MAKING MUSIC WITH THE BIRDS AND THE BEES
“Birds sing because they have to – because they must,” says the man who knows more than most about the subject, Professor David Rothenberg, an American musician, philosopher and writer whose books include Why Birds Sing, Nightingales in Berlin and Bug Music.
“Birdsong is the real classic music, this is oldest music we know. It’s been around so much longer than the human species – it’s stood the test of time,” he tells Martina Devlin in the latest City of Books podcast.
“It’s in their very nature to need to sing, just like humans need to make music – we just have to do it. It’s part of the very essence of being a bird, of being a human, a humpbacked whale, a cricket or a cicada.”
Professor Rothenberg, distinguished professor of philosophy and music at the New Jersey Institute of Technology, has played music live on location with creatures large and small, from insects in ponds to whales in the middle of the ocean.

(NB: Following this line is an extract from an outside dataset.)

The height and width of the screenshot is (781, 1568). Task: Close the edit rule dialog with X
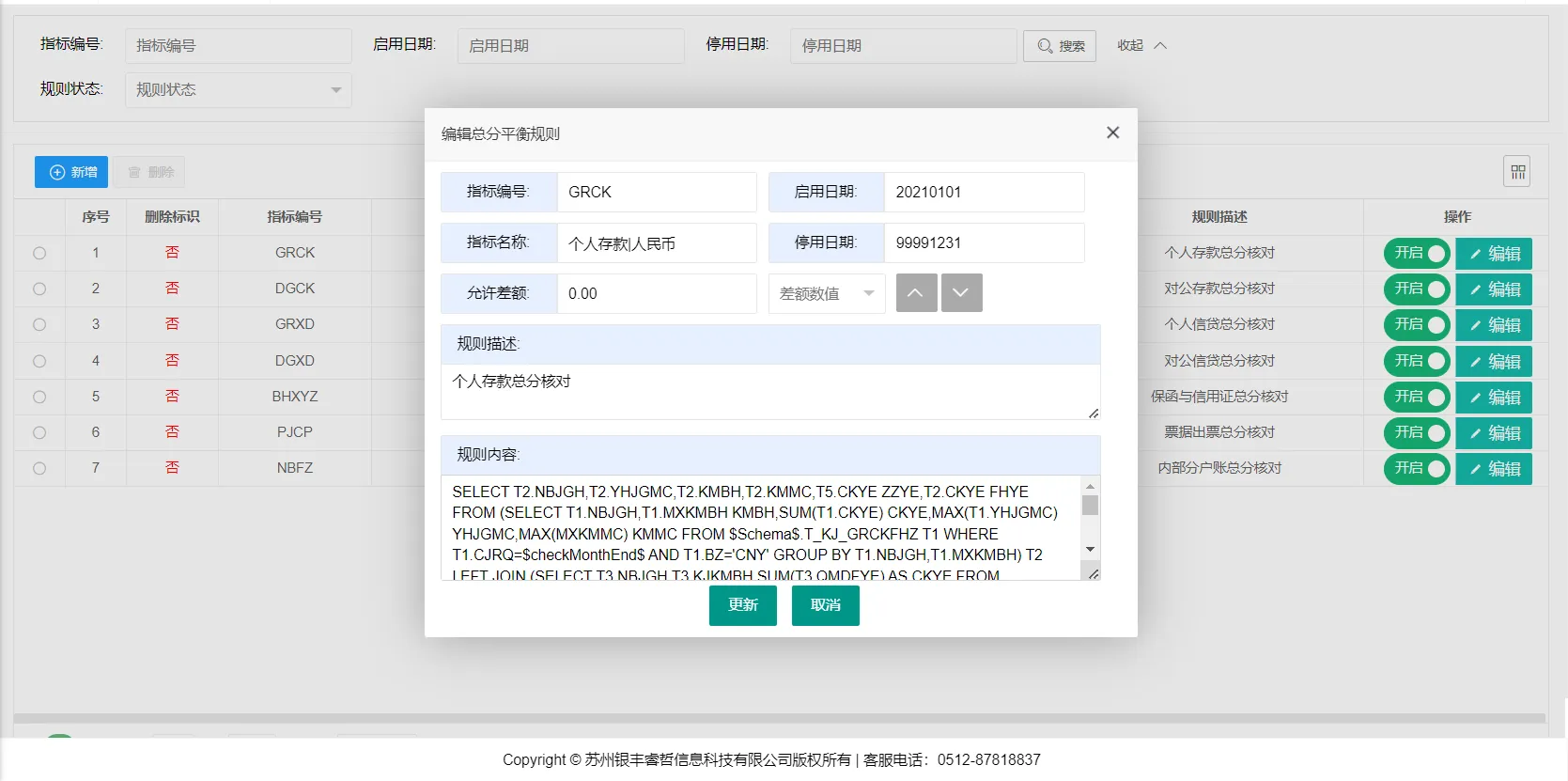pos(1112,133)
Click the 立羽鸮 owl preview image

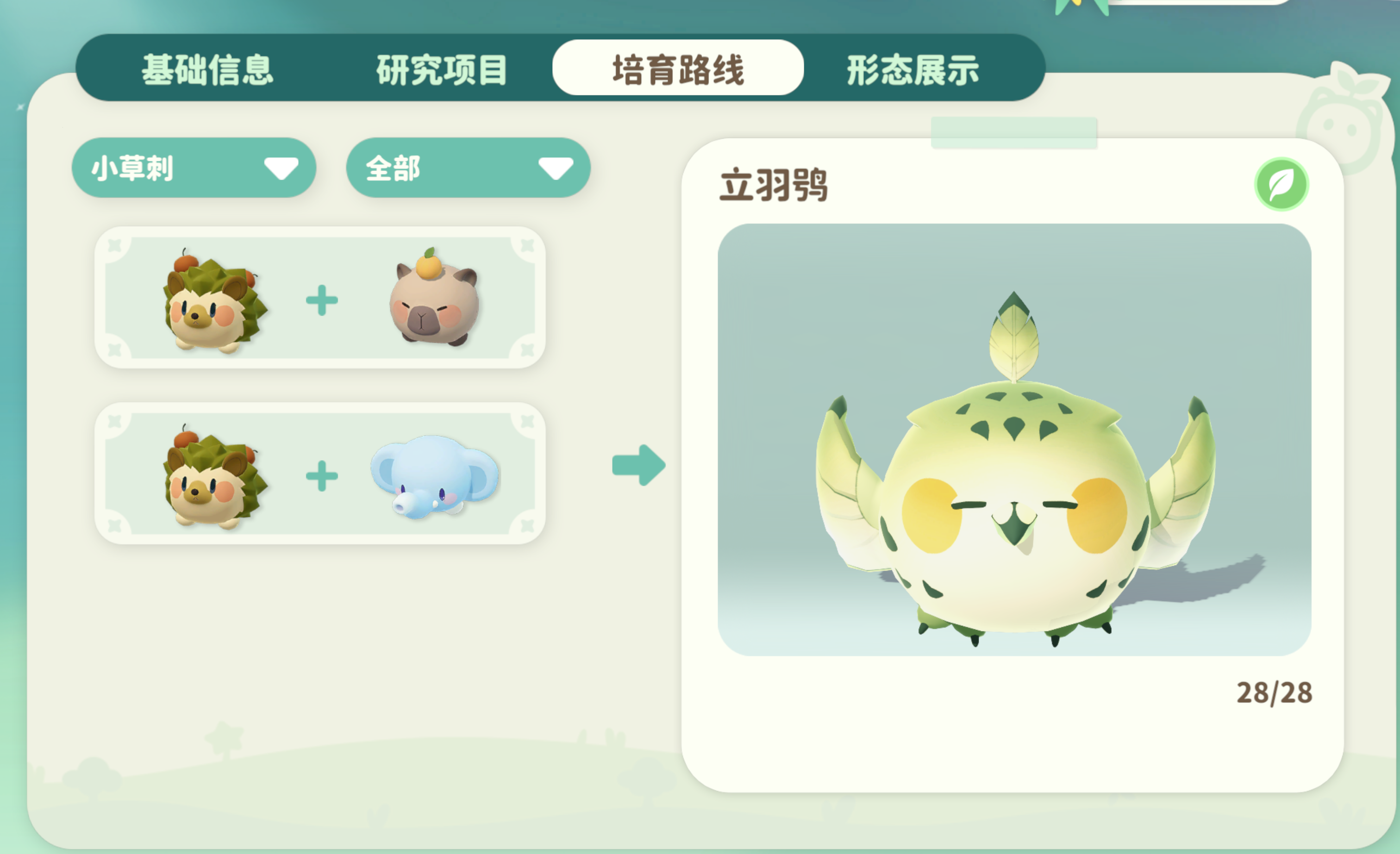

He says people try to analyse why birds and others animals sing or make rhythmic sounds, and what they are communicating. The consensus is it’s to attract a mate or defend their territory – but this is the wrong approach, he insists.
“Don’t just say what it’s for. That’s boring. Why do people read novels, why do they write novels?” Prof Rothenberg says it’s not because we need to keep our brains active, helping us to do our jobs and make more money, but because something in us needs to engage with music, art and literature.
Other books by Prof Rothenberg include The Possibility of Reddish Green, about the philosopher Wittgenstein.